My Birthday is coming up. Usually my birthdays go really bad, much like valentines day…I think it has something to do with like…all the unrealistic expectation or something. Or I could just be bad with sentimental holidays.
Well, the thing is - I would genuinely like to have something for my birthday. But as I am single at the moment, I have no “default” person to plan it. And my friends, though nice people, don’t really know each other and…I just don’t see them taking the initiative.
To avoid the dissapointment , and perhaps have a reflective birthday, I told people that maybe I would just have a dinner, or take myself somewhere or something. I am consistently met with incredulous looks of shock and horror; "IT’s YOUR BIRTHDAY!! You/we should: x,drinks,y,stripclub,z, batting cages…or something like that.
I’m like…yeah, coool .BUT, *I * don’t want to have to plan the $hit.:smack:
At the end of the day, I can do whatever I want to I’m aware. But, if you’re not a child, is it lame to plan your own birthday events for a group???
If I didn’t plan my birthday celebration, my family would plan it for me. Since I wouldn’t like the results, I prefer to do the planning. It’s my party and I’ll eat mac’n’cheese if I want to
I think it is silly as an adult, yeah. Something like, “Hey, let’s meet up for drinks/dinner” for your birthday isn’t, but there’s this annoying trend in my larger social circle to plan these events for their birthday that require guests to PAY to attend. Stuff like laser tag, rollerskating, renting a small indie movie theater for the night, where if you want to attend, you pay your own way. Cuz, yeah, it’s expensive and the birthday person can’t afford it on their own, I understand that but eesh. I don’t follow Miss Manners or whatnot but that seems really tacky to me. We’re all in our 30s!
Hmmm. Well, that helps me not feel so bad. But I do agree with Rasa that I find it whack to invite people to events that they would have to pay to be at.
It’s almost like the birthday gift is them showing up and proving that they will spend money to be around you.
There is nothing tacky about wanting to do some go-karting on your birthday, and not being willing to fork over the cash for all of your homies to join you.
However, the way to be graceful about it, is to tell all of the invited guests “Go-karting is at 7:30, followed by drinks at the Screaming Weasel for those who can’t make it.”
This gives non-karting well-wishers the opportunity to attend the celebration without the expense.
Oh ho ho, you got me there! Nowhere, of course, but I also wouldn’t invite friends out to dinner/drinks for my birthday. But that’s because I, personally, think me making a big deal out of my birthday at the age of 37 is silly, and recognize that other people don’t see things that way. That’s okay, I think those people are silly, they think I’m a hater of fun.

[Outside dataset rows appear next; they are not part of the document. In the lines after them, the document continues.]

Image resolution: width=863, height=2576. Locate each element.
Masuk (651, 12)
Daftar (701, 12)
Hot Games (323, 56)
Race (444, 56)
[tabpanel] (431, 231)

Also, in my hypothetical example, guests can choose how much or if they want to spend themselves rather than me saying, “Come rollerskating with me for my birthday! Oh, and it’s $20, to cover renting the place, skate rental, and the cake they provide.”

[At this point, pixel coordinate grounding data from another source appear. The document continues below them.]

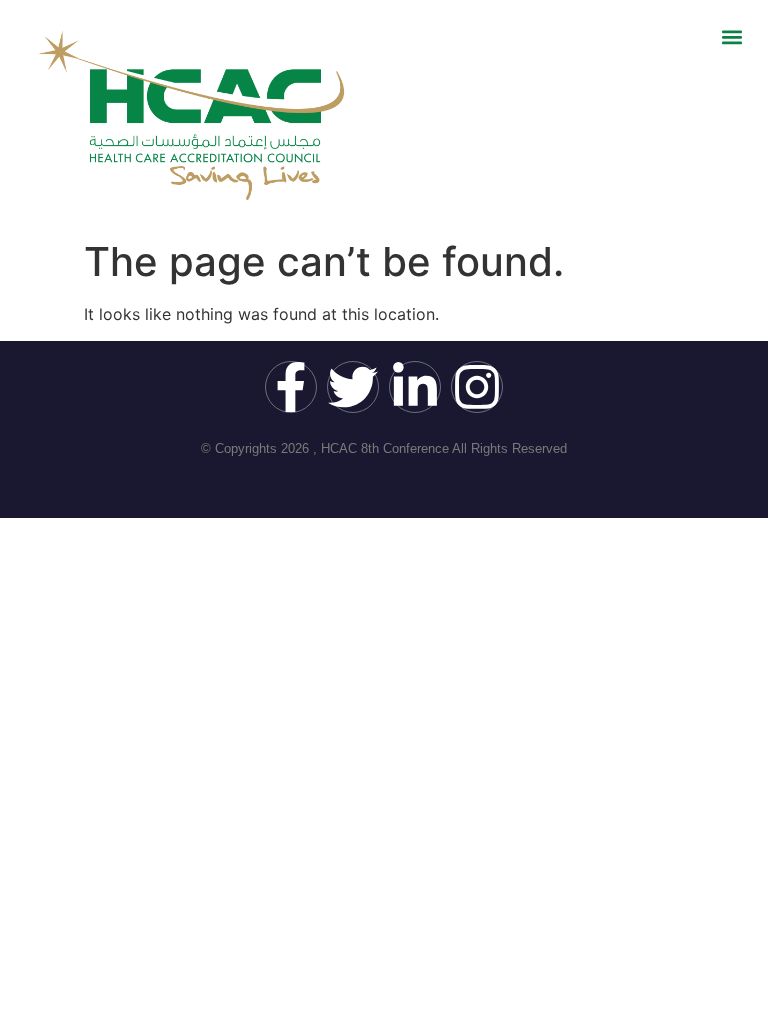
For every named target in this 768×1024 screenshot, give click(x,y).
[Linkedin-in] (415, 387)
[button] (731, 36)
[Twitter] (353, 387)
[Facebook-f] (291, 387)
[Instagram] (477, 387)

ETA: I don’t think planning your own birthday thing is sad or pathetic.
If you’re a single adult (and not broke) then every day is your birthday. Do whatever you want. Honestly, and I don’t want to be mean, but If you want a pony and some cake then that ship has sailed and those days are behind you. Take yourself out for some personal “me” time and enjoy the day.

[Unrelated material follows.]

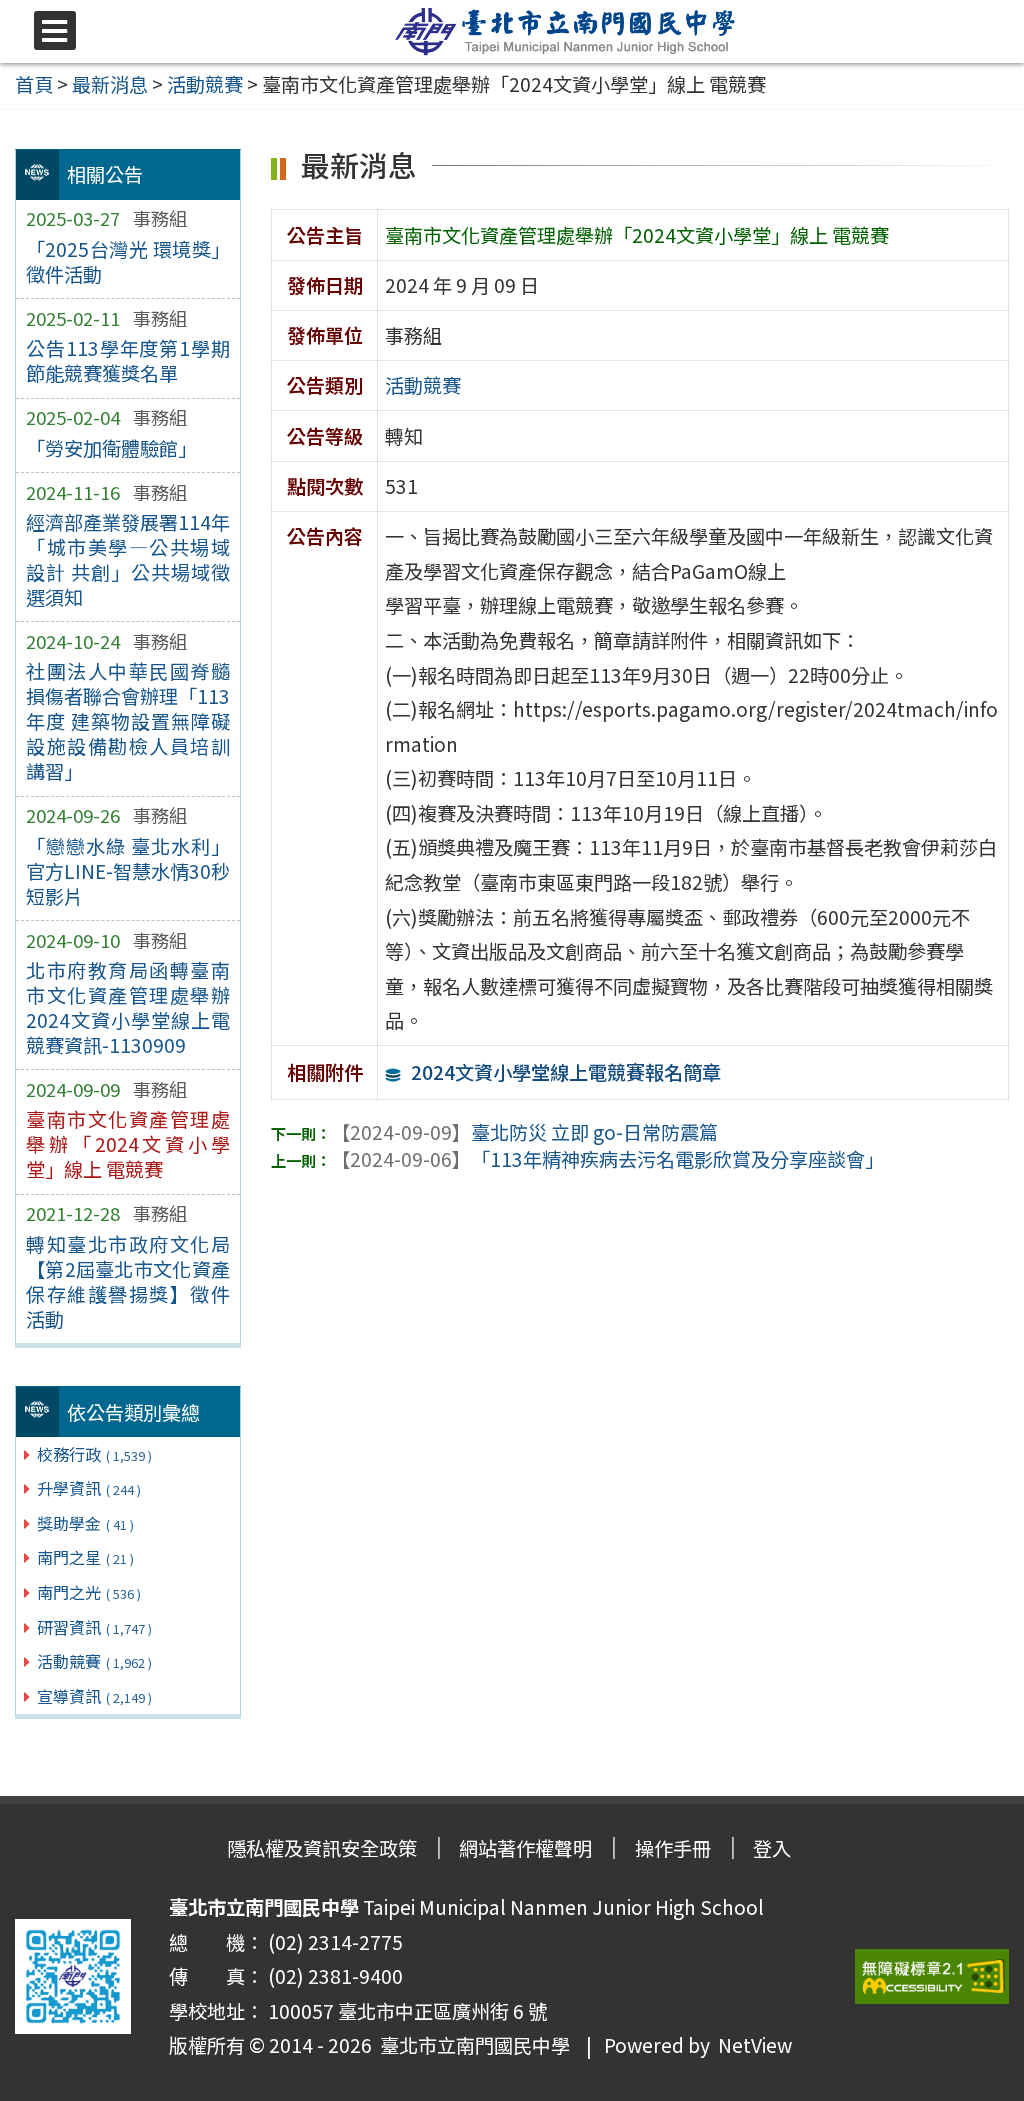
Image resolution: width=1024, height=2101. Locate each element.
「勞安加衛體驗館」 (111, 448)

I’ve done it, when there was nobody around who grabbed and ran with it. It was along the lines of “It’s my b-day so come to my house for lasagna, cheap red wine, and maybe a movie or game. Anyone who wants to bring a nosh to add in is welcome to do so.” Ended up having some low-key fun and at least one person will bring a decent bottle of wine. Costs me little, costs my friends no more than they can or want to pay, and everyone has a pretty good time.
I often feel sad that nobody cares enough about to me to remember or plan anything for my birthday, but you just have to suck it up as part of adulthood.
In the years I’ve really wanted a party, I’ve planned/shopped/made it happen myself. I don’t think that’s sad.
Not sad at all. My birthday is the day I get exactly what I want, exactly the way I want it. And who the hell else is going to know exactly what I want or exactly how I want it?